Reputation: 713
Given a string which contains only lowercase letters, remove duplicate letters so that every letter appear once and only once. I must make sure your result is the smallest in lexicographical order among all possible results.
def removeDuplicates(str):
dict = {}
word = []
for i in xrange(len(str)):
if str[i] not in word:
word.append(str[i])
dict[str[i]] = i
else:
word.remove(str[i])
word.append(str[i])
dict[str[i]] = i
ind = dict.values()
# Second scan
for i in xrange(len(str)):
if str.index(str[i]) in ind:
continue
temp = dict[str[i]]
dict[str[i]] = i
lst = sorted(dict.keys(),key = lambda d:dict[d])
if ''.join(lst) < ''.join(word):
word = lst
else:
dict[str[i]] = temp
return ''.join(word)
I am not getting the desired result
print removeDuplicateLetters("cbacdcbc")
Input:
"cbacdcbc"
Output:
"abcd"
Expected:
"acdb"
Upvotes: 1
Views: 590
Reputation: 9797
Dorian's answer IS the way to go for any practical application, so my addition is mostly toying around.

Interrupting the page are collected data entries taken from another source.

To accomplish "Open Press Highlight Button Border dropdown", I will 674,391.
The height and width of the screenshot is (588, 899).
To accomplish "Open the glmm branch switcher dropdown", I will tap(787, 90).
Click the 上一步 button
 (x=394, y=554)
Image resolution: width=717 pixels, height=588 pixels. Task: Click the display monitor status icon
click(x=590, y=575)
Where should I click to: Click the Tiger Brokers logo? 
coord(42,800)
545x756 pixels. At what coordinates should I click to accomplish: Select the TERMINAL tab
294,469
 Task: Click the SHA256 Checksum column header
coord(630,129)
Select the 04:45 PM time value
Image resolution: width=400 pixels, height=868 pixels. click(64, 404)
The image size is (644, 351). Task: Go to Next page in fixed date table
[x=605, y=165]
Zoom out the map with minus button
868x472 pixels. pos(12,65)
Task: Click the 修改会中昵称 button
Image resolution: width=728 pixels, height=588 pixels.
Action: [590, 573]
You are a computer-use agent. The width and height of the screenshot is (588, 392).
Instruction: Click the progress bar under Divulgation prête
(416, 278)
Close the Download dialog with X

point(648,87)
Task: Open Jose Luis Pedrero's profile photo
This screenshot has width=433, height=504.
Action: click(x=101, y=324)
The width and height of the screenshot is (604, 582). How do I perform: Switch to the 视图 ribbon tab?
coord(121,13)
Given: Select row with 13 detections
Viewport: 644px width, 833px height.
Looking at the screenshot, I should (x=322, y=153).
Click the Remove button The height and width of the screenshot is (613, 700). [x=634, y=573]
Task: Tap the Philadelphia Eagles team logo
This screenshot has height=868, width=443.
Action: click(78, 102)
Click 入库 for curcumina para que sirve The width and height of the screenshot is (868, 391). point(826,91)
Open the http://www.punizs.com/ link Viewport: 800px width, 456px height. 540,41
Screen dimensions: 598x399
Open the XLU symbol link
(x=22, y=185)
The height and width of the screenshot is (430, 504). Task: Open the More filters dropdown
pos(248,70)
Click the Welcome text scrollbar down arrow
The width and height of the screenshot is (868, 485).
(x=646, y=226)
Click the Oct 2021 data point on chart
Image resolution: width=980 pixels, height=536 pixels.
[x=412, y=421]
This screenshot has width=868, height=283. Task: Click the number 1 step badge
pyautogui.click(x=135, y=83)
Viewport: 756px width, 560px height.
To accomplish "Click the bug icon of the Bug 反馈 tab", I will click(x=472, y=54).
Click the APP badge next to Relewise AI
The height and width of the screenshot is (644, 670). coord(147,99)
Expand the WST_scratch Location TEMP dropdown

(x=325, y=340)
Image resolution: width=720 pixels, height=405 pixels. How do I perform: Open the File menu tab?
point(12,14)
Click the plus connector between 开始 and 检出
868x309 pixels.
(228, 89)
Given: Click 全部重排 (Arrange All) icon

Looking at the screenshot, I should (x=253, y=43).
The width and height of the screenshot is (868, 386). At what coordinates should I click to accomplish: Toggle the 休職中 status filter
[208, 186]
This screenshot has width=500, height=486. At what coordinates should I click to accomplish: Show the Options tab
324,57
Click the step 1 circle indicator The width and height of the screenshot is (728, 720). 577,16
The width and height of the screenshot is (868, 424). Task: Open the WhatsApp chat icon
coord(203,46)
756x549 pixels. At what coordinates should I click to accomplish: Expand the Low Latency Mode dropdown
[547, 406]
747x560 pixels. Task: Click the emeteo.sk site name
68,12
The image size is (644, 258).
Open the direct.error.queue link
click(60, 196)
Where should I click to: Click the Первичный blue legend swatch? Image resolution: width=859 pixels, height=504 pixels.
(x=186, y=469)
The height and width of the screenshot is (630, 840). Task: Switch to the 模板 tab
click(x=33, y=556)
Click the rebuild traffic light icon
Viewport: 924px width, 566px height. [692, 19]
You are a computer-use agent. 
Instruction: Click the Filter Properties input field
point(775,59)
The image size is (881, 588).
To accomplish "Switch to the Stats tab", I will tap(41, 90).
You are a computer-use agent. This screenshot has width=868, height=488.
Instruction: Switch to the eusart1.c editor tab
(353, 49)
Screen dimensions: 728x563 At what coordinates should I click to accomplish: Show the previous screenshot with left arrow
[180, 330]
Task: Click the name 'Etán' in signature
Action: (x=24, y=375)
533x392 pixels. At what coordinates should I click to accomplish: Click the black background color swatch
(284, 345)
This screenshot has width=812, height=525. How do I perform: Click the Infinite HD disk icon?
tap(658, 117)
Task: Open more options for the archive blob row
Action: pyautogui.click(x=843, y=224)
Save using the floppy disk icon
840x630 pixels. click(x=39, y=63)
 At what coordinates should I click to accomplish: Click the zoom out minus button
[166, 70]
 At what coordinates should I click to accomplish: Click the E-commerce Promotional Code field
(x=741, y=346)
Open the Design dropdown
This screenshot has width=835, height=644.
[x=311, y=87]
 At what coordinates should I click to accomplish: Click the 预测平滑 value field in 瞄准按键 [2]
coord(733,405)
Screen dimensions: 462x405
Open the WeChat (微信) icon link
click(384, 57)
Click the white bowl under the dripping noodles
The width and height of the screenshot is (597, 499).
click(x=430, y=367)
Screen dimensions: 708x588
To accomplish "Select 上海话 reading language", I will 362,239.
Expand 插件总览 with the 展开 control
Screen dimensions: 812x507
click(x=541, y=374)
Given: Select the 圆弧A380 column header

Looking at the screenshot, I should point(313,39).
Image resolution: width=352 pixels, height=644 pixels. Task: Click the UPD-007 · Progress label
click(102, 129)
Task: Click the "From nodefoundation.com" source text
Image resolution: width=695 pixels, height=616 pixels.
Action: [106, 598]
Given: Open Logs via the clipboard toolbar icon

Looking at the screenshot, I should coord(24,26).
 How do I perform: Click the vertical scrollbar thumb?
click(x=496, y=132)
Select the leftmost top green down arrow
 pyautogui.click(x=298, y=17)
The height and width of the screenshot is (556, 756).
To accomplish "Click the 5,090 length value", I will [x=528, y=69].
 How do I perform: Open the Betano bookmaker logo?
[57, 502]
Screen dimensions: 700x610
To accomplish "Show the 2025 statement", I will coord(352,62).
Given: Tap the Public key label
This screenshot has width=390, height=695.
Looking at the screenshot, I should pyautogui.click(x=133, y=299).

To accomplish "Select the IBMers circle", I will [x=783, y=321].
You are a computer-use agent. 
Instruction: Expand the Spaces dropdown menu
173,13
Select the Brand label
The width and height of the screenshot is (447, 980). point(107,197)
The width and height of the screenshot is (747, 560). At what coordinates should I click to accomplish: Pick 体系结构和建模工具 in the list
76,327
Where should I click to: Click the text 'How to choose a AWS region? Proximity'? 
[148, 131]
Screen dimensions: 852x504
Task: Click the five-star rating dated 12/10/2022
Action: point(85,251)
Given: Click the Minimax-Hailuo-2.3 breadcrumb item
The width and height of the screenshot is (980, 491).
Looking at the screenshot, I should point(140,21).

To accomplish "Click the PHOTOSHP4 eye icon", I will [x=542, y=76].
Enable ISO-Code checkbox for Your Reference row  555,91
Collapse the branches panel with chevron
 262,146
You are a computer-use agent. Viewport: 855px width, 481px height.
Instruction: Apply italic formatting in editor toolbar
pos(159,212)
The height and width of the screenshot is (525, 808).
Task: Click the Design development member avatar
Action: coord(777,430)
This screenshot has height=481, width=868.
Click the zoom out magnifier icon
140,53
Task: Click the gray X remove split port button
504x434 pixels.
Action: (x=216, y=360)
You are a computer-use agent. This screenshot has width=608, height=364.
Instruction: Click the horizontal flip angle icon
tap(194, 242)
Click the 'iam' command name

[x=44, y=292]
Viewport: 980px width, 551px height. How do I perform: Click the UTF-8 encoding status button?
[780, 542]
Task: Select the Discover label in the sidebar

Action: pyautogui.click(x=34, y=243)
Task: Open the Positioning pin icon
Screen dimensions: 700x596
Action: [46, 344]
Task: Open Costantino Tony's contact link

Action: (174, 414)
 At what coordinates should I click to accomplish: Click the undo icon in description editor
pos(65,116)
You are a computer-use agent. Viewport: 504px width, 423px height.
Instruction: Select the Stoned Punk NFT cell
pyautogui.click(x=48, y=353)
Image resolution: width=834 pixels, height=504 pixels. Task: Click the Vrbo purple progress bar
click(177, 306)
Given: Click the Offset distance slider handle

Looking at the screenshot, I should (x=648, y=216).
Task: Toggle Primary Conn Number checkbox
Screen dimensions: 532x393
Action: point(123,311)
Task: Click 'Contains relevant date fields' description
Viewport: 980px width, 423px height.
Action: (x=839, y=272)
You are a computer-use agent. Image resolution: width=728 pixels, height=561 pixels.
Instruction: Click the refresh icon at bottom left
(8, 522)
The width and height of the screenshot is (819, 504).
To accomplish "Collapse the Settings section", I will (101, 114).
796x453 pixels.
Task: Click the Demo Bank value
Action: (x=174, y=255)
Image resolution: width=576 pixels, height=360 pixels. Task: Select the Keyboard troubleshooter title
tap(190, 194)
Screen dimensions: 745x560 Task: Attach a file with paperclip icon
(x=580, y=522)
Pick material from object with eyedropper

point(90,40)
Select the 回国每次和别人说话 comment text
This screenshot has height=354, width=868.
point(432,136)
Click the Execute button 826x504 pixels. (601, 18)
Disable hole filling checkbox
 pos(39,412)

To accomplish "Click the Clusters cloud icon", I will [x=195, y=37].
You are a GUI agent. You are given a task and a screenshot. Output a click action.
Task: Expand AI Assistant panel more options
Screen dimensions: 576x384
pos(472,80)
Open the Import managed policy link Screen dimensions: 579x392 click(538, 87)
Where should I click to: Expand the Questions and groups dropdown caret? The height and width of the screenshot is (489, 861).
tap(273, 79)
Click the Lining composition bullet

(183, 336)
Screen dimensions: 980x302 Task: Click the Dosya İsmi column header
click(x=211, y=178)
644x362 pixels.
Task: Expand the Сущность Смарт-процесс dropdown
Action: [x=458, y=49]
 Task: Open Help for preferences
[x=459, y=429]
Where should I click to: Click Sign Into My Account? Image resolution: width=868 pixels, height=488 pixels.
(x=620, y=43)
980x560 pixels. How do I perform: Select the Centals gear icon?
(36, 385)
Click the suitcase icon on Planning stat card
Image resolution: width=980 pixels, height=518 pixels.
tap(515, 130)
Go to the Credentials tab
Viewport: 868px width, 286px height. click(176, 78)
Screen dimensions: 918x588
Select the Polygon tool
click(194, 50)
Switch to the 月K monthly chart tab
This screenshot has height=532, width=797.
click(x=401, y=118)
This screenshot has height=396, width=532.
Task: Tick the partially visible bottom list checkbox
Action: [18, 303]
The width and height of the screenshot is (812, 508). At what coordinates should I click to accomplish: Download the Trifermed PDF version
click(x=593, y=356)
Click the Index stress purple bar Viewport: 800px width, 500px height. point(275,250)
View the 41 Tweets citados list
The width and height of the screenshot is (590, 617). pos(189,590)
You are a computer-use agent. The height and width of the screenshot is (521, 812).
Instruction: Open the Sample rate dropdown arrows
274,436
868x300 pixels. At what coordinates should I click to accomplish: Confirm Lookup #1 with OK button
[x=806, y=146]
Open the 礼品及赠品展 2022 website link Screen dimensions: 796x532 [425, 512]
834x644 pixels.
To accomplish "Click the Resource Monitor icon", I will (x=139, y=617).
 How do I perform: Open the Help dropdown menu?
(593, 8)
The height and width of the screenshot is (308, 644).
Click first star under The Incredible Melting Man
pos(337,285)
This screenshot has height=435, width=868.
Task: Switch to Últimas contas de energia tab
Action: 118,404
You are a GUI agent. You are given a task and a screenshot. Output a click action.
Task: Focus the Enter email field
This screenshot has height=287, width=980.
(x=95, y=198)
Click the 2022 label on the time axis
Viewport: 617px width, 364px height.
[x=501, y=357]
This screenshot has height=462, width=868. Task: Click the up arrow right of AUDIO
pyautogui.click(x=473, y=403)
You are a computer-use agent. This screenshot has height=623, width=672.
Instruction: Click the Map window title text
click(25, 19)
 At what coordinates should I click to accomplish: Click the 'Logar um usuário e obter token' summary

If a word is really long, it's more efficient to just search whether each letter in the alphabet is in the string and keep only those that are present. Explicitly,
from string import ascii_lowercase
def removeDuplicates(string):
return ''.join(letter for letter in ascii_lowercase if letter in string)
Code to test timings
import random
import timeit
def compare(string, n):
s1 = "''.join(sorted(set('{}')))".format(string)
print timeit.timeit(s1, number=n)
s2 = "from string import ascii_lowercase; ''.join(letter for letter in ascii_lowercase if letter in '{}')".format(string)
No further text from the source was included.